Kuaishou to ban external links to Taobao and JD.com from its live stream

External links to China’s two biggest e-commerce platforms Taobao (owned by Alibaba) and JD.com are soon to be removed from the live streaming rooms on Kuaishou, a rival of the Chinese TikTok platform, Douyin, according to a notice published by the video-sharing platform on 22 February.

Taobao’s links will also be taken down from Kuaishou’s shopping cart – a feature that appears in the platform’s normal short video page as well as from users’ homepages.
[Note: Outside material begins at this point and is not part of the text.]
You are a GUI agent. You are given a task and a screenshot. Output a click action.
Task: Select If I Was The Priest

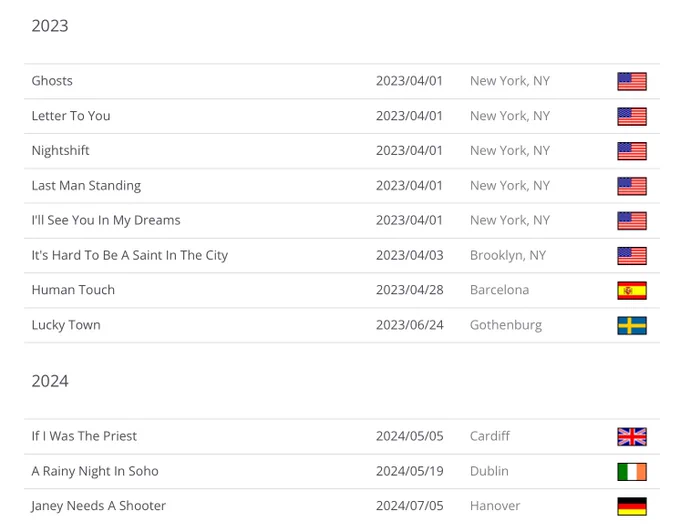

Links to JD.com, however, will still be allowed on Kuaishou’s homepage and short video page.

This means that Taobao will soon lose all access to social commerce channels on the platform that houses more than 410 million monthly active users as of Q4 in 2021. Live streaming events are the biggest online engagement generator, meaning the move will slash this primary source of online traffic for both Taobao and JD.com.

The adjustment is due to “changes in agreement with third-party e-commerce platforms” and “will take effect from 1 March”, the statement added. It is understood that the current agreement between Kuaishou and Alibaba will cease by the end of February. However, the decision is also driven by the ambition to build a closed-loop e-commerce system that has been seen amongst all of China’s major video-sharing platforms.

As early as November 2021, Kuaishou had banned external links to Youzan (a Chinese e-commerce Software-as-a-Service provider) and Mokuai (a Chinese live streaming e-commerce service platform), paving the way for the closed-loop ecosystem. This was a late move compared to its rival Douyin, who had already tapped into this in 2020. This is another example of how social commerce has become another battlefield for video-oriented platforms as China’s short video industry has come to its maturity and users have plateaued.

Therefore, expedition into the new territory comes naturally and necessarily for these platforms’ further growth. Moreover, Kuaishou’s focus on fostering brand users has also been fruitful, allowing it to be more independent from third-party e-commerce platforms to direct traffic.

It is reported that Kuaishou saw its new online merchants grow by 186% in the first 11 months in 2021, and GMV (Gross Merchandise Volume) coming from live broadcasts hosted by brands themselves also soared by more than eightfold during the same period of time. These accumulated assets have also enabled Kuaishou to step up the development of its own social commerce.